Stahl was shown the face from the original memory test on the right side of the screen, and the altered version of that face - the one she had just picked in the previous test - on the left. "Well, I'll tell you why I'm stymied," Stahl acknowledged. "Because I just picked this one, on the left, two seconds ago. But now I'm not sure, 'cause those two look very much alike to me. But I'm gonna tell you the left."

But Stahl was wrong. It was the one on the right. And that's the whole point of the study.

Loftus explained how, like the study subjects, Stahl had been duped. "So you saw this face. Then I gave you a test, where I presented you with an altered face…along with another one. So I pretty much induce you to pick a wrong face. Because I don't even have the real guy there. It's an altered version. And later on, when you now have a choice between the altered one and the real one, you stuck with your altered left…choice," she explained.

"This can help us understand why Jennifer can be sitting in a courtroom and be looking at Bobby Poole, the original rapist, and looking at Ronald Cotton, and saying, 'No, it's not Poole. It's Cotton.' Because she has been picking him all along," Loftus said.

"I begin to wonder whether there should ever be eyewitness testimony in trials…because of the tricks that memory plays," Stahl told Gauldin.

"I think what's important, though, is to understand that. Know that. Know it as a police officer, as an investigator, as attorneys," the detective replied.

"We need eyewitnesses. I mean, if we couldn't convict based on an eyewitness, that's giving a lot of comfort to criminals," Gary Wells said. "We have no choice. We have to find ways to make this evidence better."

And that's something Jennifer has tried to do ever since by telling her story to prosecutors, police, defense attorneys and she's had some success: her state, North Carolina, was the first in the country to mandate reforms by law, showing victims lineup photos one at a time and emphasizing that the right answer may be none of the above, having lineups conducted by a person who doesn't know who the suspect is, or not by a person at all.

One system now used in a handful of cities is computer software Mike Gauldin helped develop to have a laptop conduct photo lineups.

But law professor Rich Rosen says that in the vast majority of places, there's been no reform, and that needs to change. "This is something that police officers can and should be in favor of," he told Stahl.

"Because you're not getting the real guy off the street," Stahl remarked.

"Yeah," Rosen replied. "Bobby Poole raped other women because they went after Ron Cotton. So Ron is not the only person who suffered from this mistake."

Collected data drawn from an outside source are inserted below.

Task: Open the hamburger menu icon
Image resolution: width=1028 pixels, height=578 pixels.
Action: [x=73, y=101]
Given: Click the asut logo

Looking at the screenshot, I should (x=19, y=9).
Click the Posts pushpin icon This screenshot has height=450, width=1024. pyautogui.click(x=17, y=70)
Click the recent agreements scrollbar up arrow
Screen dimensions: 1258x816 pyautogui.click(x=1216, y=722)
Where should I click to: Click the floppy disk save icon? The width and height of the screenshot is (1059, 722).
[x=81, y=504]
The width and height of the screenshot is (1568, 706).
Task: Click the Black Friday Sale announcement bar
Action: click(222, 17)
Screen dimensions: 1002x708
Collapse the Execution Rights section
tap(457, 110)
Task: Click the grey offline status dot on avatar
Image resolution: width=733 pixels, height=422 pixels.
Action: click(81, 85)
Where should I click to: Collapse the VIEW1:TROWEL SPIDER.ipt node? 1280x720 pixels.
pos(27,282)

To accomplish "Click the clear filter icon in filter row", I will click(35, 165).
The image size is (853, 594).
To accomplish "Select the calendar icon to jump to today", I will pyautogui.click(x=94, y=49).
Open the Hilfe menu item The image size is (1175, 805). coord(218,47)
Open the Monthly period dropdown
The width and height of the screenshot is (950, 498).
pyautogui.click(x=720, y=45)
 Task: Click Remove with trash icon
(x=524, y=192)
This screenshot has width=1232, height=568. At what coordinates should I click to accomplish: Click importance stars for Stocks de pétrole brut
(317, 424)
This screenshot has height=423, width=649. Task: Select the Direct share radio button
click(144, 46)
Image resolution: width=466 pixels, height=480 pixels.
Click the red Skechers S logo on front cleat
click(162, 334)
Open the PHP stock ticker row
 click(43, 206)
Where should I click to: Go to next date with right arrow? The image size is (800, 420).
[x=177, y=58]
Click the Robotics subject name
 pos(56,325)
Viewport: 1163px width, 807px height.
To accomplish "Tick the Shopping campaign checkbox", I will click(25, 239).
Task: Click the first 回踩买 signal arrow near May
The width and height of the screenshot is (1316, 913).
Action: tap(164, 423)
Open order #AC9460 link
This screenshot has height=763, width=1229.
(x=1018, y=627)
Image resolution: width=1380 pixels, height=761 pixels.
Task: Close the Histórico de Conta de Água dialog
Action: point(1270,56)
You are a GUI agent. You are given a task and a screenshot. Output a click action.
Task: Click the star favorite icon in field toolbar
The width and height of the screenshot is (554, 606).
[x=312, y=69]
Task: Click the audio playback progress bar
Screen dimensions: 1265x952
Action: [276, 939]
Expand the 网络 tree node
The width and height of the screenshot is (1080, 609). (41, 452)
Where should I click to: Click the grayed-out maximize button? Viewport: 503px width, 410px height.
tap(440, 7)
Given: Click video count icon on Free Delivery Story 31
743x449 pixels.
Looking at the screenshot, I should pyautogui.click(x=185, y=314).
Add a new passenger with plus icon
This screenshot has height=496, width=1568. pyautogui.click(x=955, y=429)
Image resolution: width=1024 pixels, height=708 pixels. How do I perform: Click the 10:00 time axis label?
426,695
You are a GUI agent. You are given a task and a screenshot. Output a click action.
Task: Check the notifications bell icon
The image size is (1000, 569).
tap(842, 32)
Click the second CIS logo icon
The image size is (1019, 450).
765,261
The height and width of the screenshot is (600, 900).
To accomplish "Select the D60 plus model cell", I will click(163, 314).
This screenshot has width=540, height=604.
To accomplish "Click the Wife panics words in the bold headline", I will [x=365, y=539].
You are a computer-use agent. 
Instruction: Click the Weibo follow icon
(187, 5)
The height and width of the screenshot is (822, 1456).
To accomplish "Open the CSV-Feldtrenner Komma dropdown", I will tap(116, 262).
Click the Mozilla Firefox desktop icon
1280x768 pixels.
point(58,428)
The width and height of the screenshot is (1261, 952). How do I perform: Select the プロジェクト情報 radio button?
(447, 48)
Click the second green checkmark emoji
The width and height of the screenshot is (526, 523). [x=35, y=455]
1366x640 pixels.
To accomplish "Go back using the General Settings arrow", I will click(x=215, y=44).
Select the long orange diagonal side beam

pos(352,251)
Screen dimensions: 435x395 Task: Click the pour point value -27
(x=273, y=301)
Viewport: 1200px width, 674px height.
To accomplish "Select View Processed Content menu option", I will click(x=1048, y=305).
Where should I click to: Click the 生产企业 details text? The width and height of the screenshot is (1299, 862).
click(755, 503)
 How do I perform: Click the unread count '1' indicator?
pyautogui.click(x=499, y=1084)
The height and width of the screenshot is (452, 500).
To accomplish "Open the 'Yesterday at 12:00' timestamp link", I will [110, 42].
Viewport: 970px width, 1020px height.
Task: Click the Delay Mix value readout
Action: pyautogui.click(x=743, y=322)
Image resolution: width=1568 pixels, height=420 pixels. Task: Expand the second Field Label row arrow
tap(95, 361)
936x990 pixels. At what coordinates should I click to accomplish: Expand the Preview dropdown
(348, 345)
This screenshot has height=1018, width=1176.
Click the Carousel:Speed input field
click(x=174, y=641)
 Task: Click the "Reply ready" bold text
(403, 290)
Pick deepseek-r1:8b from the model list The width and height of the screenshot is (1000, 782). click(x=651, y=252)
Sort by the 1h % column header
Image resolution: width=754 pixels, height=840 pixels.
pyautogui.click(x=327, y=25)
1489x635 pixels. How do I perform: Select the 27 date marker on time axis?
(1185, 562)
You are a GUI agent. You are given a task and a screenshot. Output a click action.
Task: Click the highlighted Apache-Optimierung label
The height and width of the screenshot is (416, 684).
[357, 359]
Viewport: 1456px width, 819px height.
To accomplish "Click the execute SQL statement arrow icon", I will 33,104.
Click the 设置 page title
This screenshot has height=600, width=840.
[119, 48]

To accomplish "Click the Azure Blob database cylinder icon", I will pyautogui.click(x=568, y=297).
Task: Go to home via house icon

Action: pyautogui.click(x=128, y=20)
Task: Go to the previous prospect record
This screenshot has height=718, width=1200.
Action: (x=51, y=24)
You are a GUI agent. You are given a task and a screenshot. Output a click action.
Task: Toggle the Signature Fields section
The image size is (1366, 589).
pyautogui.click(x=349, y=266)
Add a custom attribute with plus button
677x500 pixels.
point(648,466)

Ronald Cotton, now 47 years old, has worked hard to rebuild his life. He works the late shift in a factory. He's been married for 12 years and has an 11-year-old daughter. They live in a house paid for with restitution money from the state of North Carolina: $10,000 for each of the 11 years he spent in prison.

When he can, he joins Thompson in her campaign for reforms. One of the most amazing things to have come out of this miscarriage of justice is the most unlikely of friendships.

Thompson and Cotton say they speak on the phone about once a week; their families are friends, and they say they have a shared bond that is hard for most people to fathom.

"Have people ever met you for the first time when you're together, and said, kind of cheerily, 'Hey, how did you two meet?'" Stahl asked.

"Yeah," Thompson replied. "We get it on the airplane a lot [when] we're traveling. And I usually just go, 'You tell them.'"

Asked what he says, Cotton told Stahl, "Me and Jennifer, we would look at each other and laugh, you know. And finally we go ahead [and tell them]."

And they have recently co-authored a book, called Picking Cotton, in hopes that their story can inform and inspire others.

"Today when you talk about or think about what happened to you that night when you were 22 years old, whose face is there?" Stahl asked.

"Nobody's," Thompson said. "That to me is one of the most beautiful things is I don't have a face. Bobby Poole's dead. I don't ever have to worry about him ever hurting another woman. He died in prison. And Ronald Cotton is my friend."